● EJERCICIO: Prosigue el texto sobre el liberalismo y las políticas identitarias a partir de su última oración.

● TEXTO FUENTE:
★ ★ ★ ★
No es relevante para los efectos pacificadores del liberalismo la discusión en torno a si el libre albedrío realmente existe desde el punto de vista científico o no, aunque ciertamente el determinismo militante que predican intelectuales materialistas como Yuval Harari, además de discutible, no contribuye a la causa liberal94. Lo crucial es que solo un conjunto de valores comunes en virtud de los cuales se reconoce el carácter individual de la responsabilidad y, por tanto, la igual dignidad de todos los seres humanos, puede contener los efectos más destructivos de los instintos tribales, especialmente en sociedades altamente heterogéneas. El lema «E Pluribus Unum» —de todos uno— que aparece en el escudo de Estados Unidos buscaba precisamente reforzar la idea de la unidad, originalmente de los estados, pero luego de su diversa población en lo que pasó a ser conocido como la teoría del «melting pot». Una ideología y práctica cultural que, por el contrario, enfatiza las diferencias creando antagonismos como vehículo para obtener poder conspira directamente en contra de ese objetivo unificador al activar los aspectos más violentos del cableo tribal de nuestros cerebros. En ese sentido, nada ha hecho más en tiempos recientes por desmantelar la moral liberal y la convivencia pacífica que esta fomenta que las llamadas «identity politics» —políticas identitarias—, asociadas a la cultura del victimismo. Según Oxford Bibliography, el concepto «políticas identitarias» describe «el despliegue de la categoría de identidad como una herramienta para enmarcar afirmaciones políticas, promover ideologías políticas o estimular y orientar la acción social y política, generalmente en un contexto más amplio de desigualdad o injusticia y con el objetivo de afirmar la distinción y pertenencia del grupo y ganar poder y reconocimiento»95. El diccionario Merriam-Webster, en tanto, la define como una «política en la que grupos de personas que tienen una identidad racial, religiosa, étnica, social o cultural particular tienden a promover sus propios intereses o preocupaciones específicas sin tener en cuenta los intereses o preocupaciones de cualquier grupo político más grande»96.
★ ★ ★ ★
● FRAGMENTOS DE DATOS:

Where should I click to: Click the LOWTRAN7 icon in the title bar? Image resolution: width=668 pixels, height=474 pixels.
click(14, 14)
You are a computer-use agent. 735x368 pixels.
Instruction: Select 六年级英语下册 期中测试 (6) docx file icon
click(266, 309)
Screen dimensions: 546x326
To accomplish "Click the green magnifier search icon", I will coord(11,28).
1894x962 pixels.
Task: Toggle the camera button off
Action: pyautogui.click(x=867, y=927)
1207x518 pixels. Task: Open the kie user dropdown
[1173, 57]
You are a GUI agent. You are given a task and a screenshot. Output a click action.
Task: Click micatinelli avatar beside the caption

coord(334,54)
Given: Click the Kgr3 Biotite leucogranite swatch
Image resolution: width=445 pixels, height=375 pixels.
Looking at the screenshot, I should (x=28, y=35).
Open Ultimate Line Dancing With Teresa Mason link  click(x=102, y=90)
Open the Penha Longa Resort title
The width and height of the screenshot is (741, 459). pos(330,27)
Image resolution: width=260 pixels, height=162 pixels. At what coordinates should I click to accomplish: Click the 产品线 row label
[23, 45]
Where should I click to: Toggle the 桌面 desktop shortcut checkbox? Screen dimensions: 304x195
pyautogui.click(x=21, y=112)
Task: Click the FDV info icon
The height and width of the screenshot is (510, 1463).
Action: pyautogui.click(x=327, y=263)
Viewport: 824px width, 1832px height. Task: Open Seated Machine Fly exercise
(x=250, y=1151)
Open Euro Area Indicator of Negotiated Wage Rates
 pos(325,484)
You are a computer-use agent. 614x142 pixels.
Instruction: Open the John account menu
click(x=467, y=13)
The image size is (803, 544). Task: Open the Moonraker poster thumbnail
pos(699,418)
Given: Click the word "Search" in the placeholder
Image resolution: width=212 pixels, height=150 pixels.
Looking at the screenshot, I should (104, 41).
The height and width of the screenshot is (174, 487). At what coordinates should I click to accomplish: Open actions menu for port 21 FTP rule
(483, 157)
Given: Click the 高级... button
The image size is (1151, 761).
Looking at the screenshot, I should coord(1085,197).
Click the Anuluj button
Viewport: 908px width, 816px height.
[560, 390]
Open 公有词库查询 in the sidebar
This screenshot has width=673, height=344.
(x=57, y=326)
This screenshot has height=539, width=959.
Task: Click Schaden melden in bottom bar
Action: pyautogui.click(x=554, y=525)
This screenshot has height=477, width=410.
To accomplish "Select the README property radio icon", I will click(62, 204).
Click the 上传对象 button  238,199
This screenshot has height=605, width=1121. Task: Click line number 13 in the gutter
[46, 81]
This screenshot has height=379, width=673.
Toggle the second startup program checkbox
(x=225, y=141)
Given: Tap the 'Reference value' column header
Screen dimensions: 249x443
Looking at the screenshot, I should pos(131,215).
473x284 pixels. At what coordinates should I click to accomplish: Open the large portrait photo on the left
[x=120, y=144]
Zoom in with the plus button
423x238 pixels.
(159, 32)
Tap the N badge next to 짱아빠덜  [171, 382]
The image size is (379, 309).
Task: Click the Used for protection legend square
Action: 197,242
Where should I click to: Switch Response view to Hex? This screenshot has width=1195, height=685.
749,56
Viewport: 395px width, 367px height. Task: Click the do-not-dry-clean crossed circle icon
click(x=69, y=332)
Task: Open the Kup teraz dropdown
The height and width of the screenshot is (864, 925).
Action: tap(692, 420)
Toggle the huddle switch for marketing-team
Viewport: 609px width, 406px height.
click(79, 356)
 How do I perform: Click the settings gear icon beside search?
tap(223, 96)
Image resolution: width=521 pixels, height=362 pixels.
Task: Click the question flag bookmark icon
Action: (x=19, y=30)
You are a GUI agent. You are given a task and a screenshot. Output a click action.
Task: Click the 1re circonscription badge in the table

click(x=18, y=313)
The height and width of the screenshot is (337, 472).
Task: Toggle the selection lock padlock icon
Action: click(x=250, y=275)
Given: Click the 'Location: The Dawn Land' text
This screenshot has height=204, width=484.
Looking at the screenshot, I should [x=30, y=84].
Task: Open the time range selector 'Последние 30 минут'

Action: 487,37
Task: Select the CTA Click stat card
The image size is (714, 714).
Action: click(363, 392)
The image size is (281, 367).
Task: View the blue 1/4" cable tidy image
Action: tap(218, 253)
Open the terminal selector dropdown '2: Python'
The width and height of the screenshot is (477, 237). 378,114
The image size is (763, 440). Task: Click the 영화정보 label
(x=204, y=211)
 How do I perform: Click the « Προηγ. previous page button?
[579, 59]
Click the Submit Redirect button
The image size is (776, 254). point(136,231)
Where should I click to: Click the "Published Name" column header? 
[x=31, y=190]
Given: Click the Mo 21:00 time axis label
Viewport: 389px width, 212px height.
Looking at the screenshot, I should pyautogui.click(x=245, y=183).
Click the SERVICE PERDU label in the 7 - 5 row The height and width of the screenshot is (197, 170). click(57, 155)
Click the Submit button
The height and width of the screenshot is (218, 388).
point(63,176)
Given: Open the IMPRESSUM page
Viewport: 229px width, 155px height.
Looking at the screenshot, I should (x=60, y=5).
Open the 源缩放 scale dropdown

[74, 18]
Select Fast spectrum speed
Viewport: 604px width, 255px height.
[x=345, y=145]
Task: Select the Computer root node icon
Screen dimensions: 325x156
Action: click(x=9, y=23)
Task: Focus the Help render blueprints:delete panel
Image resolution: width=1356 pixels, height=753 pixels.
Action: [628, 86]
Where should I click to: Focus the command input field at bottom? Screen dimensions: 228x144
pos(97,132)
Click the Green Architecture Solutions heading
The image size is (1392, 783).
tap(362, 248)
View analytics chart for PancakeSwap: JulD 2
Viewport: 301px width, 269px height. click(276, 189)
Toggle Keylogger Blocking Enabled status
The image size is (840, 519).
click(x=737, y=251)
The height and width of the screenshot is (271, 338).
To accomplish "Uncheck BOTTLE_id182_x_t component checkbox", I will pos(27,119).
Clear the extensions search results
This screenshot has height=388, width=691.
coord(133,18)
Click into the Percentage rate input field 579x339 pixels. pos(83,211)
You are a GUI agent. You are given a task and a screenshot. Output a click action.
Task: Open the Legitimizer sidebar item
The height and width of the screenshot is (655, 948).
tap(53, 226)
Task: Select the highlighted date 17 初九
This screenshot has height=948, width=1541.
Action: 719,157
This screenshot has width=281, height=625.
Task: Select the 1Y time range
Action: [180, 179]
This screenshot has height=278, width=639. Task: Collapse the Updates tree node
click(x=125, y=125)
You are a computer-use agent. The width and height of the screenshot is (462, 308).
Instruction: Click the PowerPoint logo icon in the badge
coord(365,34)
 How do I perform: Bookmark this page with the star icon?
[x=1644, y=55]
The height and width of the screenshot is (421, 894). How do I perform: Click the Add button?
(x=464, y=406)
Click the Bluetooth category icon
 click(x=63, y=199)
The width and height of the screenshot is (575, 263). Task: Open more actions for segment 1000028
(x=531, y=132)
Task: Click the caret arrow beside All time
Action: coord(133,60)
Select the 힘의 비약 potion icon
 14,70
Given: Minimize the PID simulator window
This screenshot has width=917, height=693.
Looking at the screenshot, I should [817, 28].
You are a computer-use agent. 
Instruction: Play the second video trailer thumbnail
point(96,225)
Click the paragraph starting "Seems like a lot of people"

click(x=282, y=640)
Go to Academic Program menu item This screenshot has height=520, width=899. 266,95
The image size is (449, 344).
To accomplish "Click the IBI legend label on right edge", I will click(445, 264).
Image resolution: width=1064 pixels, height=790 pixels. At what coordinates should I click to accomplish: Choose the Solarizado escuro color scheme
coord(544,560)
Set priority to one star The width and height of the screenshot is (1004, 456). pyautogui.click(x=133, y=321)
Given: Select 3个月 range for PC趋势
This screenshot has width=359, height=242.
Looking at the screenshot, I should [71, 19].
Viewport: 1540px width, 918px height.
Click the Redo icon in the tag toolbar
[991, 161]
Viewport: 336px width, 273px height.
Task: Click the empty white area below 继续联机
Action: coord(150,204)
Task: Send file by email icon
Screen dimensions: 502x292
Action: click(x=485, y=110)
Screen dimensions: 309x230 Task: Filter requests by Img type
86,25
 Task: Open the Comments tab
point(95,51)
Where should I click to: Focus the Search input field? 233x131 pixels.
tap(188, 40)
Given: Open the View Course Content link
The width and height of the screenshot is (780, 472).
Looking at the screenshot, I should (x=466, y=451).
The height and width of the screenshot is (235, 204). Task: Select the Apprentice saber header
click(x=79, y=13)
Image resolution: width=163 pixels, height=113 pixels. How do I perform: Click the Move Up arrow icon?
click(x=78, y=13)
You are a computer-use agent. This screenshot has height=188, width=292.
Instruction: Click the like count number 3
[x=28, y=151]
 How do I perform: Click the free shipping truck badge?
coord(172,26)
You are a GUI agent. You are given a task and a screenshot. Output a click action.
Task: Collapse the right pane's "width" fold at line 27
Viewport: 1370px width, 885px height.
★ ★ ★ ★
● RESPUESTA:
Aunque el origen de las políticas identitarias, según ha sugerido Francis Fukuyama, sea el justo reclamo de reconocimiento que en los 60 expresaron gays, lesbianas y sobre todo afroamericanos97, lo cierto es que estos grupos invocaban principios liberales de igual dignidad para conseguir un trato justo y no privilegios especiales por pertenecer a una determinada raza, género u orientación sexual. Como ha notado el profesor de Columbia Mark Lilla, su motivación última era individualista en el más puro sentido reaganiano de la expresión, no tribal o identitaria98. De hecho, Martin Luther King Jr. invocaría todo el peso moral de la Declaración de Independencia y la Constitución en el que es sin duda el más famoso discurso de la época:
Cuando los arquitectos de nuestra república escribieron las magníficas palabras de la Constitución y la Declaración de Independencia, firmaron una nota promisoria de la que todo estadounidense debía ser heredero. Esta nota era una promesa de que a todos los hombres, sí, a los hombres negros y también a los hombres blancos (Mi Señor), se les garantizarían los derechos inalienables de la vida, la libertad y la búsqueda de la felicidad. Hoy es obvio que América ha incumplido con este pagaré en lo que respecta a sus ciudadanos de color […] Tengo un sueño de que un día esta nación se levantará y vivirá el verdadero significado de su credo ‘Consideramos que estas verdades son evidentes, que todos los hombres son creados iguales’99.
Martin Luther King Jr. cerraría su discurso «I have a Dream» enfatizando la humanidad común de todos los americanos a pesar de sus diferencias, diciendo que el día en que la libertad uniera a todos, «hombres negros y hombres blancos, judíos y gentiles, protestantes y católicos» podrían unirse y cantar «¡Al fin libre!».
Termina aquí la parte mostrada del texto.